Description of the task
Can you resume the article on Microsoft's legal fight over U.S. warrants for data stored overseas, picking up after its final sentence?

Source document
* * * * *

During a May meeting with a group of CIOs in Berlin Microsoft General Counsel Brad Smith witnessed something unusual: a CIO for a German state came in carrying a copy of a legal decision. It was a magistrate’s decision in a federal court in New York on the question of whether the U.S. government could get unilateral access to data in a data center outside the U.S. with a warrant and without knowledge of the data’s owner.
The decision was in the government’s favor, and the CIO said that until it was changed, there wasn’t even a remote possibility that his organization would contemplate putting its data in any American company’s data center, Smith recalled. He told the story while presenting at the GigaOm Structure conference in San Francisco earlier this month.
“At one level, that is part of what is at stake here,” Smith said about Microsoft’s current court battle with the government over access to a customer’s data stored in its data center in Dublin, Ireland. The legal opinion the German CIO brought to the meeting ordered Microsoft to comply with a U.S. law enforcement warrant, asking it to hand over the data.
Microsoft has support in data privacy protection fight
As Microsoft continues challenging the government on the issue, other U.S. tech giants have joined it. They include Apple, Cisco, Verizon and AT&T, among others, arguing that the power of a U.S. warrant does not extend beyond U.S. borders, and that includes data stored overseas by U.S. companies.

* * * * *

(Stored items)
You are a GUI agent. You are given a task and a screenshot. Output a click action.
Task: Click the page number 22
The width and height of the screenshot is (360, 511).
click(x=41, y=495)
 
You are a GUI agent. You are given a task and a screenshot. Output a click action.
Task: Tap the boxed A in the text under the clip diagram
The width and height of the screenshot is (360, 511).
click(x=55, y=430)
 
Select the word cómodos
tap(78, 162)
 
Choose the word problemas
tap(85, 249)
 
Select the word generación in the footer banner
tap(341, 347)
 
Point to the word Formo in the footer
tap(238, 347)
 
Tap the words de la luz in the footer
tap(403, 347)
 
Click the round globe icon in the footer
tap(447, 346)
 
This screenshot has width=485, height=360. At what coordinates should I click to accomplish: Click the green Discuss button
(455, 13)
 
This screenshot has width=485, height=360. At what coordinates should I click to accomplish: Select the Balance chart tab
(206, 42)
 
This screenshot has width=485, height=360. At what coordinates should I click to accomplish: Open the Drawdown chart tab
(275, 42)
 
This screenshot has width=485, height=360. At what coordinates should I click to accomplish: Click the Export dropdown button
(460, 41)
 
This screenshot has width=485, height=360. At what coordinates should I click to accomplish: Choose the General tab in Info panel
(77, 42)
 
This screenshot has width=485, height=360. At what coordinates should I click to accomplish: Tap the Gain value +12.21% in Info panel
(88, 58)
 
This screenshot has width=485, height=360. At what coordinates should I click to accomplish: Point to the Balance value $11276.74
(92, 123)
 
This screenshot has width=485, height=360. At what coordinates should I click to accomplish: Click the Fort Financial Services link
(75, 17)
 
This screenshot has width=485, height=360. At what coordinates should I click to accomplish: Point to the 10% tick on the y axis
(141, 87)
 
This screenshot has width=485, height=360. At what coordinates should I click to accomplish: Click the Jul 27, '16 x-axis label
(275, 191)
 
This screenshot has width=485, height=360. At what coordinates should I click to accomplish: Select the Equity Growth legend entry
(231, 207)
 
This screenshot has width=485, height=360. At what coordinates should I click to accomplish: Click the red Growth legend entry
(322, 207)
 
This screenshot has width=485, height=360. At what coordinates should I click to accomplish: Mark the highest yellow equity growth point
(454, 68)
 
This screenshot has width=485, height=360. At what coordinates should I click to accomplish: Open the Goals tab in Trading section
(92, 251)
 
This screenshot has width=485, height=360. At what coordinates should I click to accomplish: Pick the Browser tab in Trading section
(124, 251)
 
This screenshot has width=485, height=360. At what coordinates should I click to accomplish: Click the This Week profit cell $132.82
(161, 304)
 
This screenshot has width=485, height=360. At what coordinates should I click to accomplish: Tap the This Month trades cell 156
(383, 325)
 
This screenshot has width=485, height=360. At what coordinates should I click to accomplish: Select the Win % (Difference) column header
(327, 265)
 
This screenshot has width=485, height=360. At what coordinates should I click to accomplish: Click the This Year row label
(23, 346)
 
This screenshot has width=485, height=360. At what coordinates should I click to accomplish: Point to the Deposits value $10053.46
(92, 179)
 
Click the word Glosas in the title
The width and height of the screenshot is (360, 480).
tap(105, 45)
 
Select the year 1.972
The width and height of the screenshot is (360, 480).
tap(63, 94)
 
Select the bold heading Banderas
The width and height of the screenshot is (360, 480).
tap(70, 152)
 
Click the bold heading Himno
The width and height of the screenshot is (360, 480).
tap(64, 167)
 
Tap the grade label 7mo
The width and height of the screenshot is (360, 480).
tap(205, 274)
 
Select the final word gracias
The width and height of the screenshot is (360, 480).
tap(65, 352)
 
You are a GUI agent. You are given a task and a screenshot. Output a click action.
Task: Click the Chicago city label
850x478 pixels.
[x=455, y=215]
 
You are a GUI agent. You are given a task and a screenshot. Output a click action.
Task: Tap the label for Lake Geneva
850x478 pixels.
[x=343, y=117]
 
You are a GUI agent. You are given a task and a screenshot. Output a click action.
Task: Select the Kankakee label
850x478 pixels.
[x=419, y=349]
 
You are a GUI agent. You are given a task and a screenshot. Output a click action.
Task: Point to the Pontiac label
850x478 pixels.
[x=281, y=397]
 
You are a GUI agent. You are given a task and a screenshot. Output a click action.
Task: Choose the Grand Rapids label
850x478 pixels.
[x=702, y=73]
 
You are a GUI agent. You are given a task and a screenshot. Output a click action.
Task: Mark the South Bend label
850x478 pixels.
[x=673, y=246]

* * * * *

Answer space
U.S. technology companies’ ability to retain their historic leadership in the market is at stake, Smith said. If customers don’t trust them to protect their data, they simply will not use their products and services.
Data center providers not taking sides
There is another group of U.S. companies on whom the judge’s decision has direct impact: data center providers. So far, however, this group has generally chosen to remain uninvolved.
Redwood City, California-based Equinix, the world’s largest data center colocation company, for example, has taken a neutral position. An Equinix spokesperson sent us a statement acknowledging that this was a crucial time for the industry, but chose not to comment on Microsoft’s case.
“We’re in the business of enabling the Internet and ensuring that our customers can satisfy the most stringent data sovereignty requirements,” the statement read. “We work around the world to respect local regulations and our commitment is to stay apolitical in these matters.”
The response of CenturyLink, a major colocation, hosting and cloud infrastructure service provider, was along similar lines: “U.S. law enforcement warrants extending to overseas operations, owned by U.S.-based companies, is an important issue and we are watching the case closely.”
CenturyLink competitor Internap chose to pass on commenting altogether, and representatives of CyrusOne did not respond to a request for comment.
Rackspace sides with Microsoft
One exception was Rackspace, the Texas-based provider whose vice president and associate general counsel Perry Robinson wrote us a note saying the New York magistrate’s decision in Microsoft’s case was disappointing. “Rackspace believes that those laws that prohibit a U.S. law enforcement agency from executing a U.S. warrant to search physical property located in another country apply equally to digital property which is located in another country,” Robinson wrote.
“We continue to operate under the belief that we are prohibited from accessing and disclosing customer data stored on servers or storage devices in our data centers without a properly issued, lawful request from a court with jurisdiction over both Rackspace and the data sought. We will oppose any court orders for customer data that does not adhere to the fourth amendment.”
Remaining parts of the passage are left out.